Feeding Your Vegetable Plants

Vegetables are heavy feeders. Hopefully you have tested and enriched your vegetable garden soil, so a lot of supplemental feeding won't be necessary. You should work some organic matter into the garden each year before planting and side dress with more organic matter once or twice during the growing season. Organic plant foods are slow releasing and will continue to feed your plants all season long. If you do opt for a water-soluble fertilizer, make sure the garden is well-watered before applying it.

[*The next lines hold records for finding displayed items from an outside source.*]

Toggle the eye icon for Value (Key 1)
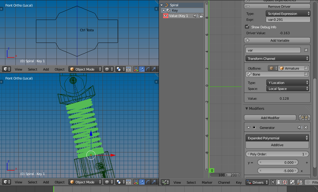 click(x=166, y=16)

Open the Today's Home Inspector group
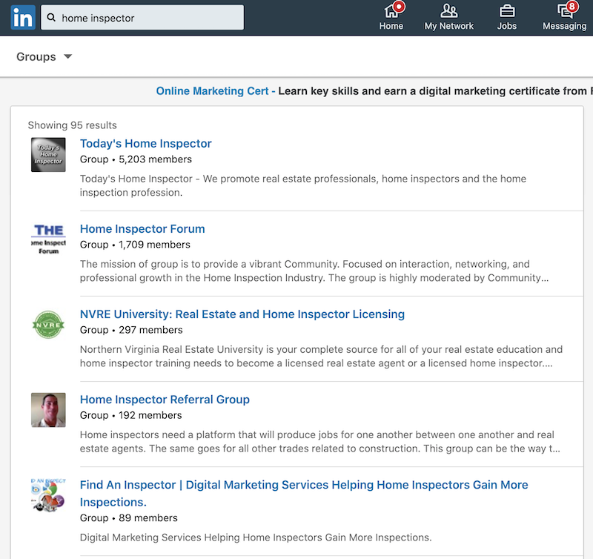click(x=145, y=143)
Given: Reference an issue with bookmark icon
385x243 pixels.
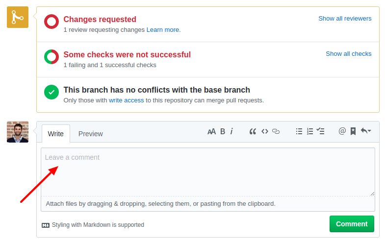Looking at the screenshot, I should point(353,131).
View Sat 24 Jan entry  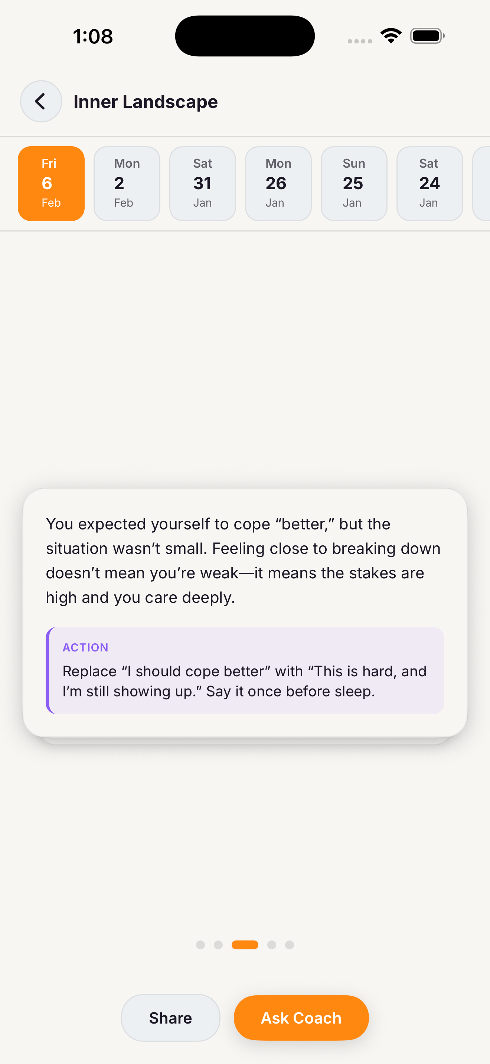click(429, 183)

Miscellaneous Vegetable Garden Chores for Growing Better Vegetable Plants


  • Staking PlantsTall and climbing vegetables will require some sort of staking or trellising. It's best to install the stakes at planting time. If you wait until the plant has grown before staking, you run the risk of injuring the plant roots.
  • Pruning Tomato SuckersTomato suckers, or side shoots, are the growth that appears in the crotch between the stem and a branch. If left to grow, they will become another main stem with branches, flowers, fruit and more suckers of their own. Pruning tomato suckers is sometimes recommended because the resulting new stem is competing for nutrients with the original plant. You may be setting more fruits if you leave the suckers to grow, but the fruits will be smaller.
  • Thinning SeedlingsIt is inevitable that when you start seeds, you wind up with too many seedlings. Removing the extra seedlings is called thinning. A lot of gardeners have a difficult time sacrificing seedlings, but leaving all the sprouted seedlings to grow too closely together will simply stunt the plants and reduce your overall yield. So be strong and thin your seedlings while they are small.
    Once the true leaves appear, you can remove seedlings so that the remaining plants are at the recommended spacing distances. If you can't remove the extras without disturbing the roots of the seedling that will remain, simply pinch the extra seedlings at the soil line. Keep the strongest, stockiest seedlings. Some seedlings are large enough to successfully transplant, but many will be sacrificed.
  • Winter Cover with Green Manure Vegetable gardens that are left bare in the winter are susceptible to erosion and nutrient leeching. Since you've worked so hard to get great soil in your vegetable garden, it makes sense to try and keep it that way. One easy technique for protecting and enriching your soil in winter is to plant a corp of green manure in the fall and turning it into the soil in the spring. Green manures are basically cover crops that are grown to enrich the soil. They improve soil structure and provide food for the microbes, once they are tilled in and begin to decompose.